Vivienne Westwood and Malcolm McLaren Open Seditionaries Shop
Punk as a style succeeded even more when Vivienne Westwood and Malcolm McLaren formerly Malcolm Edwards, publicized the ideas through their joint design ventures. McLaren launched the ‘Sex Pistols’ Punk music group. The punk group wore clothes from a shop called ‘Sex’ that Vivienne Westwood and her partner Malcolm McLaren opened on the Kings Road, London. They sold leather and rubber fetish goods, especially bondage trousers. Later the shop was renamed Seditionaries. Not long after, Westwood launched alone renaming the same shop as ‘World’s End’. Westwood was soon translating her ideas into the fresher Pirate and Romantic looks. The collections were innovative, but were spoken of as unwearable, yet so often oth- er designers picked up on ideas she had instigated and soon started another new trend. In later years as her talent developed, her moods and methods changed. She mastered tailoring techniques combined with flair, frivolity and sexuality creating new looks that others copied. With a long stream of firsts behind her, Vivienne Westwood is now considered to be one of the most innovative designers of the 20th century.
Loads of Hair or No Hair
Punk hair is worthy of mention - A focal point of the punk look was the hair which was spiked as high as possible into a Mohican hairstyle by a variety of means including sugar and water solutions, soaping, gelatine, PVA glue, hair sprays, and hair gel. It was big hair before the 80s big hair became everyday. Often it was colored pink or green with food dyes. It was intended to startle the onlooker and attract attention. Over bleaching was common and also became deliberate as home methods were initially employed to achieve hitherto unknown effects.

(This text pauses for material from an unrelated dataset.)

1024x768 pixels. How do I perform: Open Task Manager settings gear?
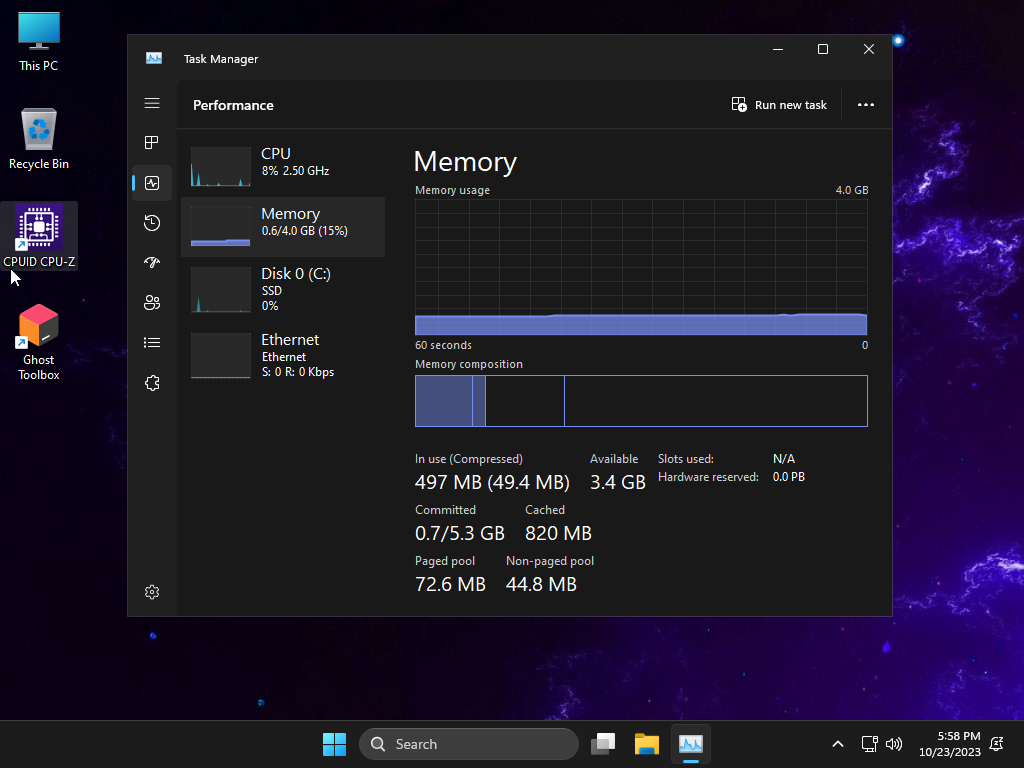(152, 592)
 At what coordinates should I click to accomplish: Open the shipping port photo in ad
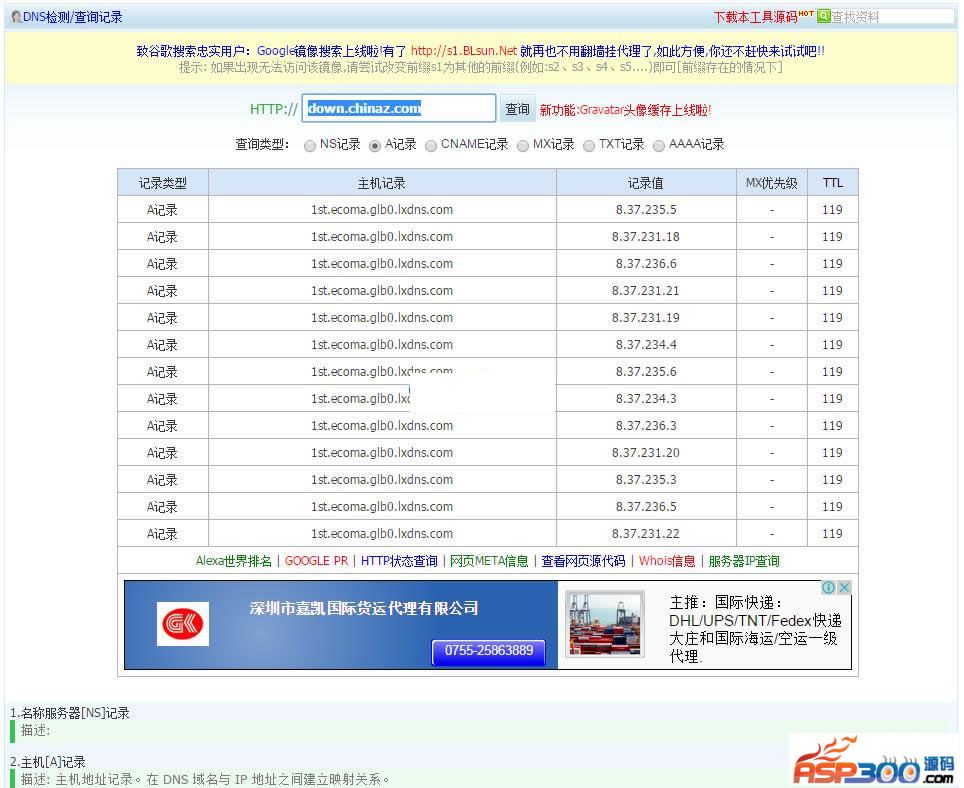pos(604,624)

An alternative look was to shave areas of the scalp. Both sexes did this. They intended to make themselves look intimidating. Hair was sometimes dyed jet black or bleached white blonde. Eyes were emphasized with black and sometimes cat- eye makeup and vampire-like lips drew more attention to the face.
Punk Gets Refined - Punk Chic From
Zandra Rhodes
Around 1977, Zandra Rhodes the British dress designer took elements of the punk style and used it in her collections making refined and more elegant versions in bright colors which were more acceptable to the rich and famous.